──────── Page text

Activity of the Week
Write Your Memoir
Last updated:May 21, 2012
Have you ever thought of writing a memoir? Does the task of writing an entire book seem daunting? It doesn't have to be. A memoir simply means "memory." It isn't as much about writing your autobiography -- from birth on -- as it is about capturing moments. Your memoir can focus on your time in the war, your travels, a medical challenge, lessons you'd like to pass onto your children and grandchildren, or a funny or adventurous time of your life.
What you'll need:
- Any way you like to capture your stories -- a legal pad, a blank book, a computer, a tape recorder, a video camera
Why it's great:
Writing ignites the mind! Dust off old memories, ask questions, do some research, connect with other family members, and practice your storytelling skills.
Turning aspects of your life into art is cathartic. Each time we revisit the past, we have the chance to forgive, to understand, and to make peace.
Family members will value your memoir. You're the keeper of their heritage, and your memoir connects them with you and to their history.
Writing is revising. It takes patience and perseverance, which means it's good exercise for your mind. It gives purpose and direction and takes enormous focus.

────────────────
──────── Data provided

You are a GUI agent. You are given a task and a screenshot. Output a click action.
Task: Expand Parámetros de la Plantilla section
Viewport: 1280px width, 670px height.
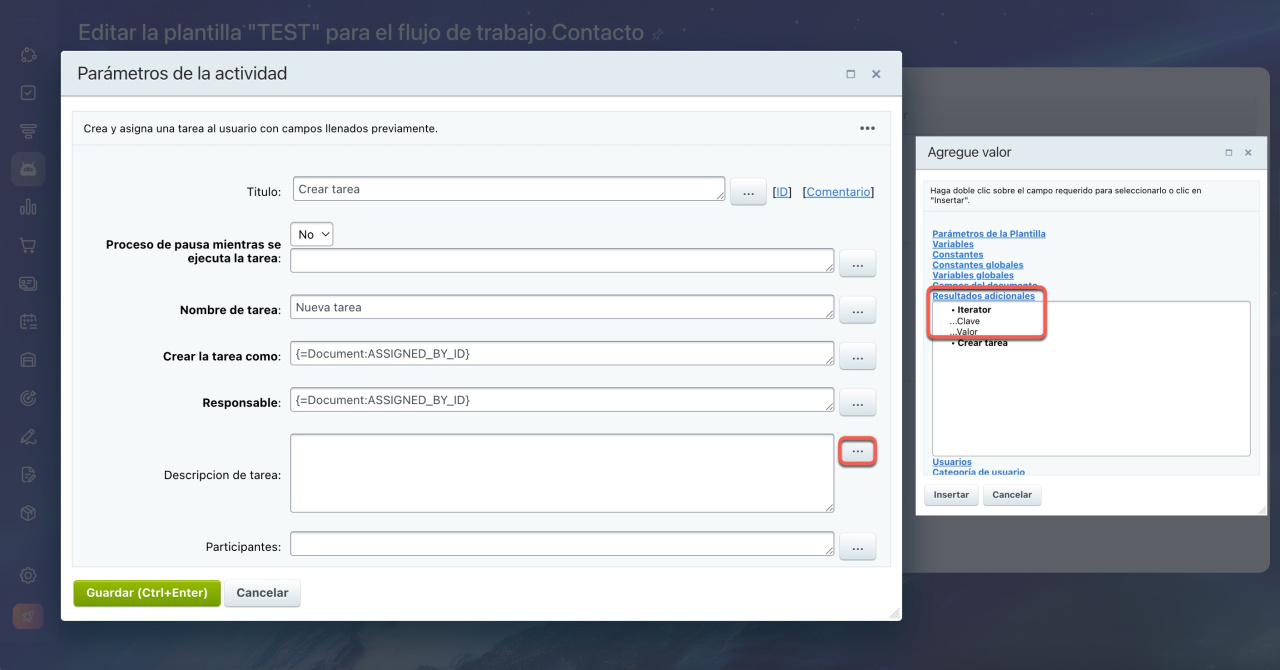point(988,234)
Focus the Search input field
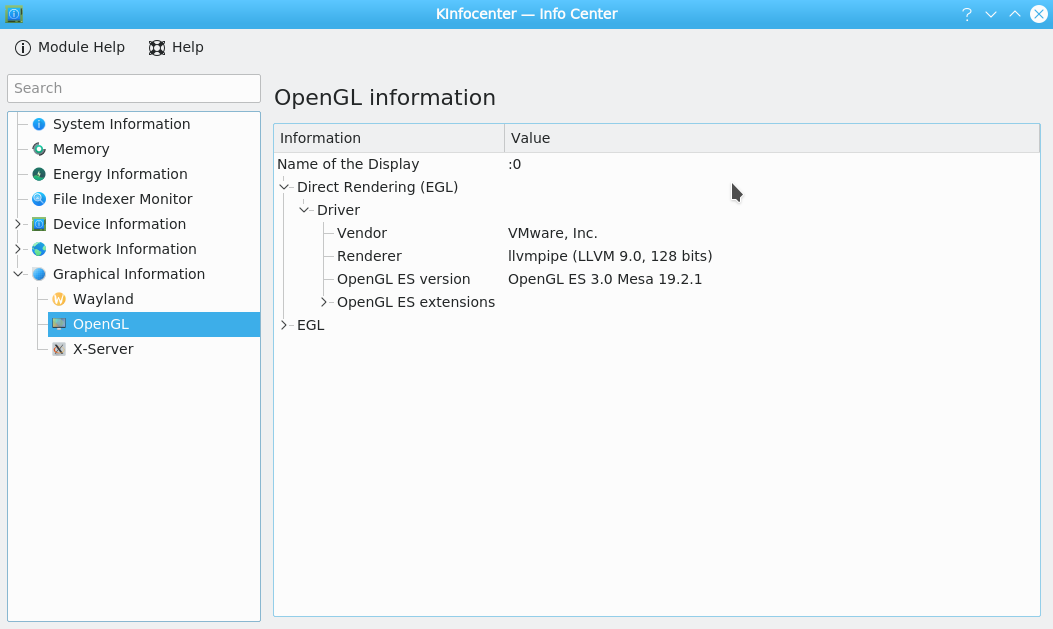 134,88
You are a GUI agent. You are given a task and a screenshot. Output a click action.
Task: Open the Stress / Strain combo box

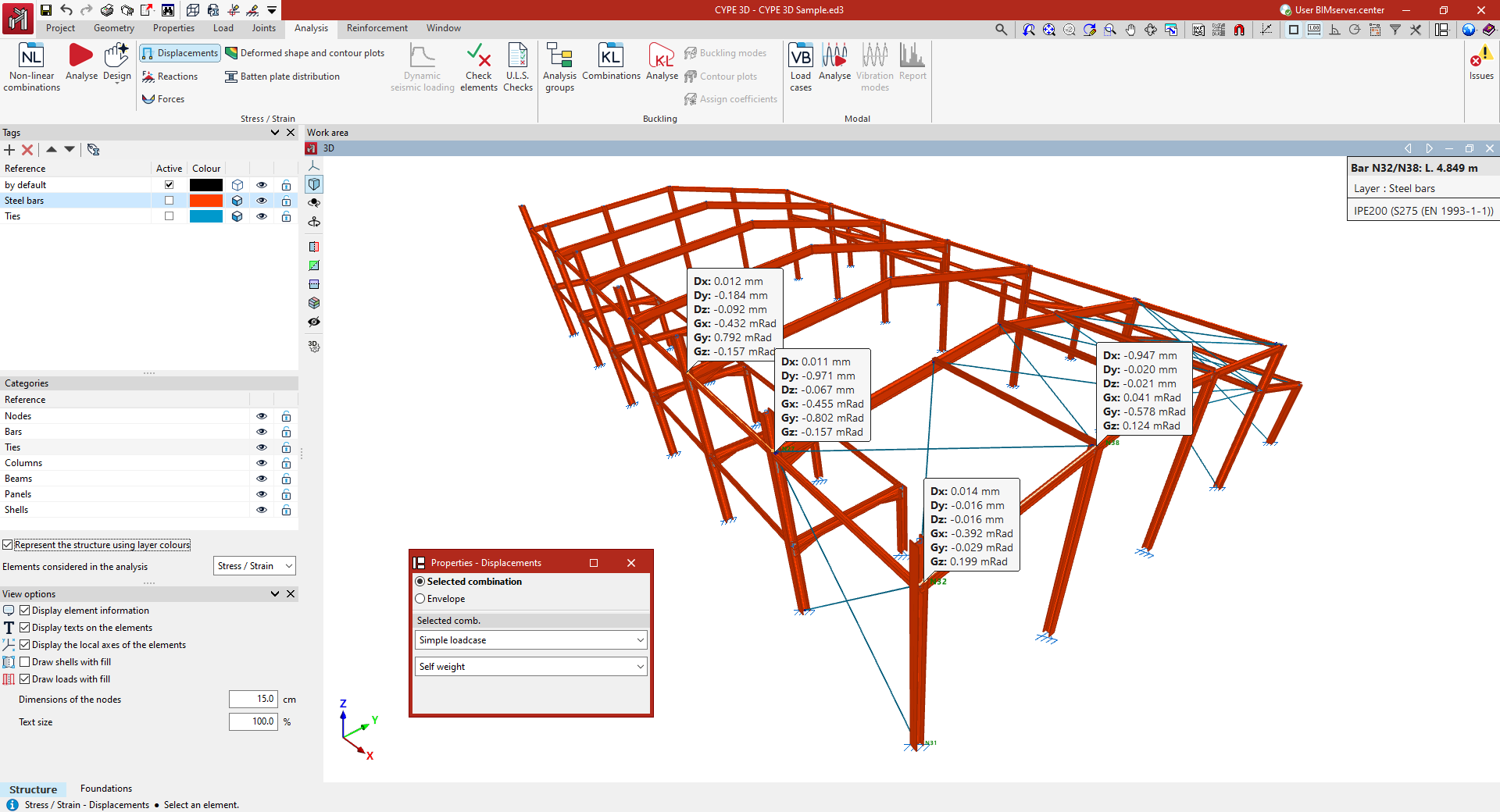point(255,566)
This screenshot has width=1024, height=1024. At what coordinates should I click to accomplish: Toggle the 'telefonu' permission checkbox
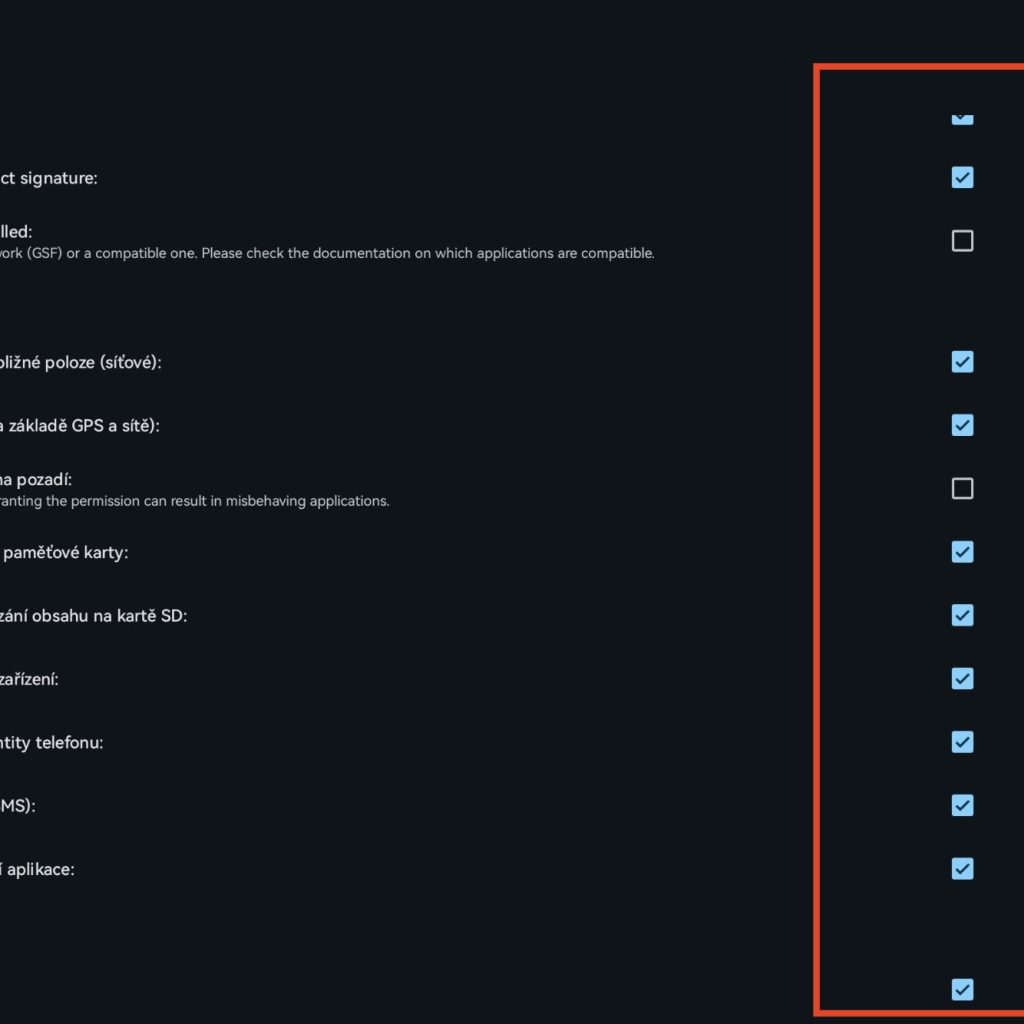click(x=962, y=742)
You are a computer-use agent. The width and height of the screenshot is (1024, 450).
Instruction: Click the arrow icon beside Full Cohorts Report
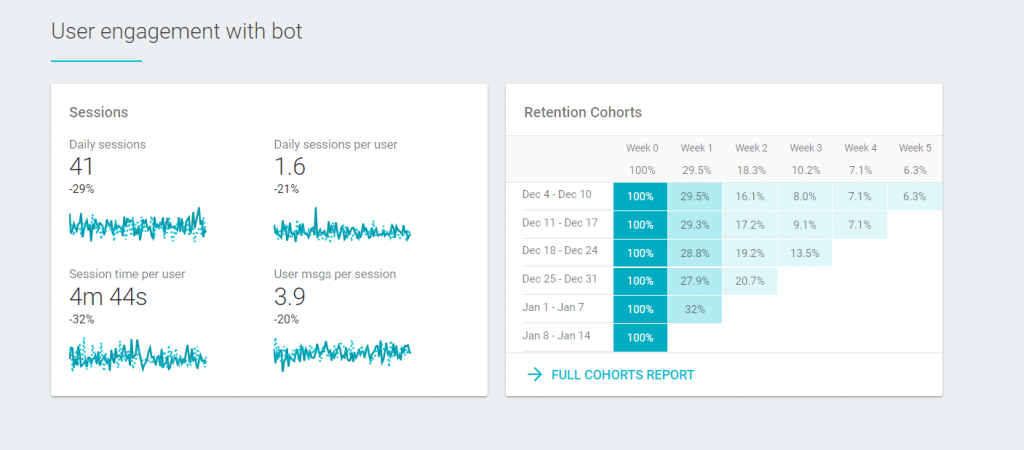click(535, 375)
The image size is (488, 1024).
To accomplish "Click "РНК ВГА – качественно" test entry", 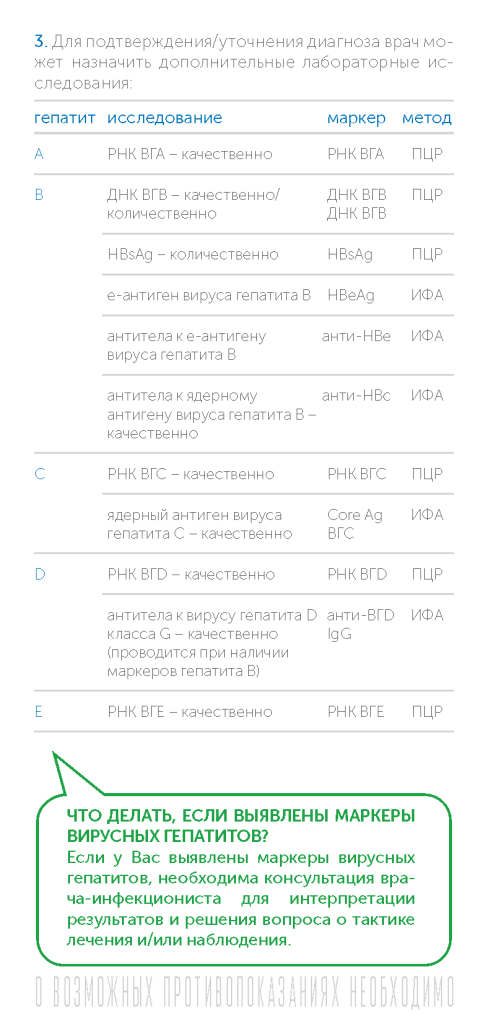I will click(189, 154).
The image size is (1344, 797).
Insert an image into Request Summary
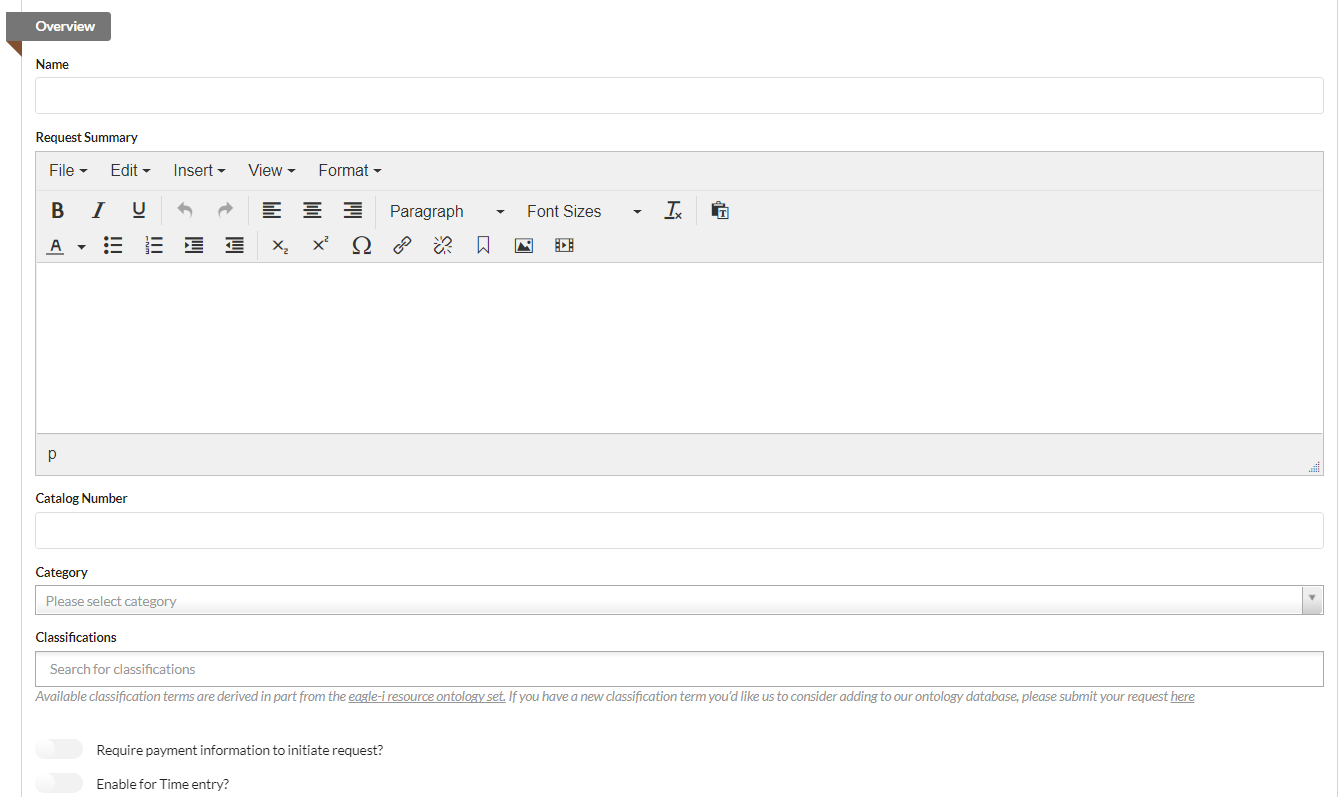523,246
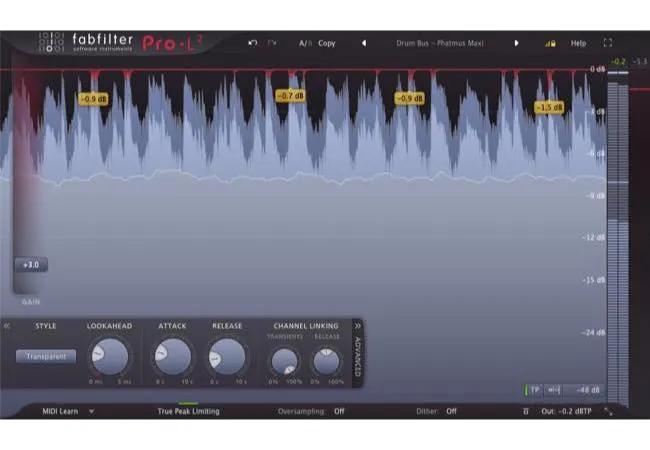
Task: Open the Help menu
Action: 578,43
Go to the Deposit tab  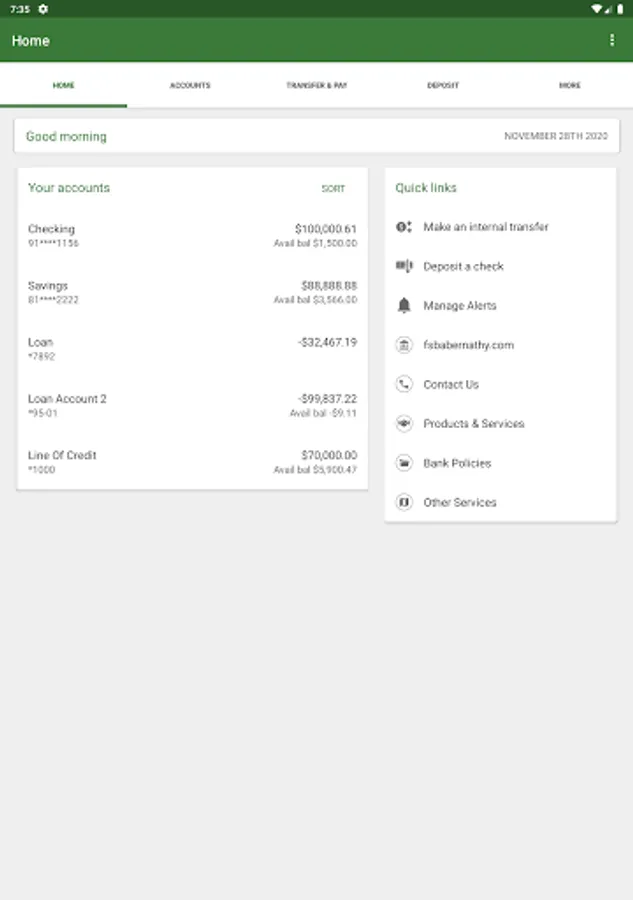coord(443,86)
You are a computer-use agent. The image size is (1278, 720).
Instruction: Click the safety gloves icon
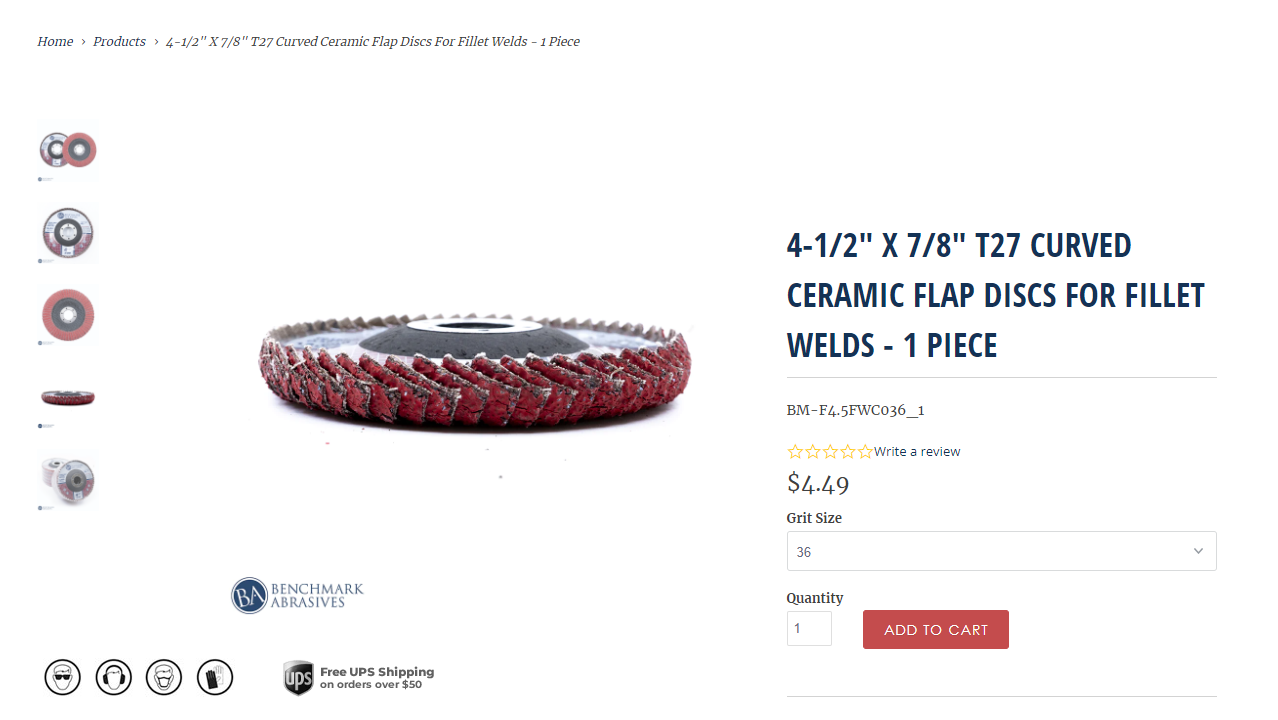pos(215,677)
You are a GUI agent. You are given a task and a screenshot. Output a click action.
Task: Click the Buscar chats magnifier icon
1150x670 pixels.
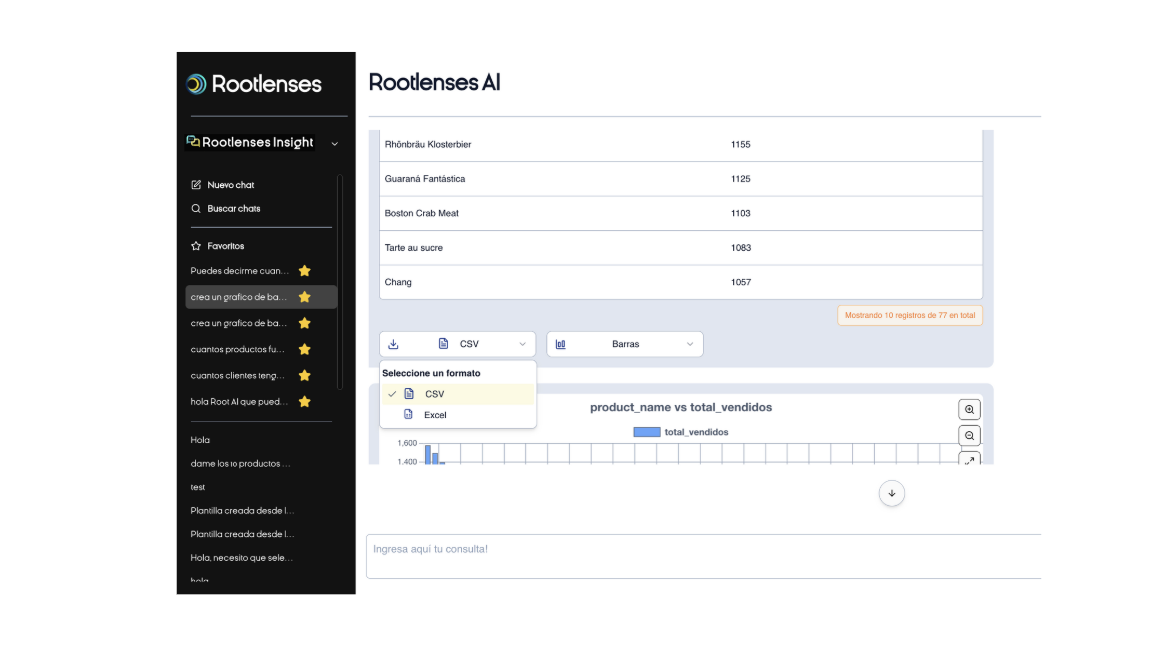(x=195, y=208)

────────────────

▸ Directions: Can you copy, word for word, the part of the memoir-writing text that opens with the words "Activity of the" and closes with "your storytelling skills."?

▸ Exercise response:
Activity of the Week
Write Your Memoir
Last updated:May 21, 2012
Have you ever thought of writing a memoir? Does the task of writing an entire book seem daunting? It doesn't have to be. A memoir simply means "memory." It isn't as much about writing your autobiography -- from birth on -- as it is about capturing moments. Your memoir can focus on your time in the war, your travels, a medical challenge, lessons you'd like to pass onto your children and grandchildren, or a funny or adventurous time of your life.
What you'll need:
- Any way you like to capture your stories -- a legal pad, a blank book, a computer, a tape recorder, a video camera
Why it's great:
Writing ignites the mind! Dust off old memories, ask questions, do some research, connect with other family members, and practice your storytelling skills.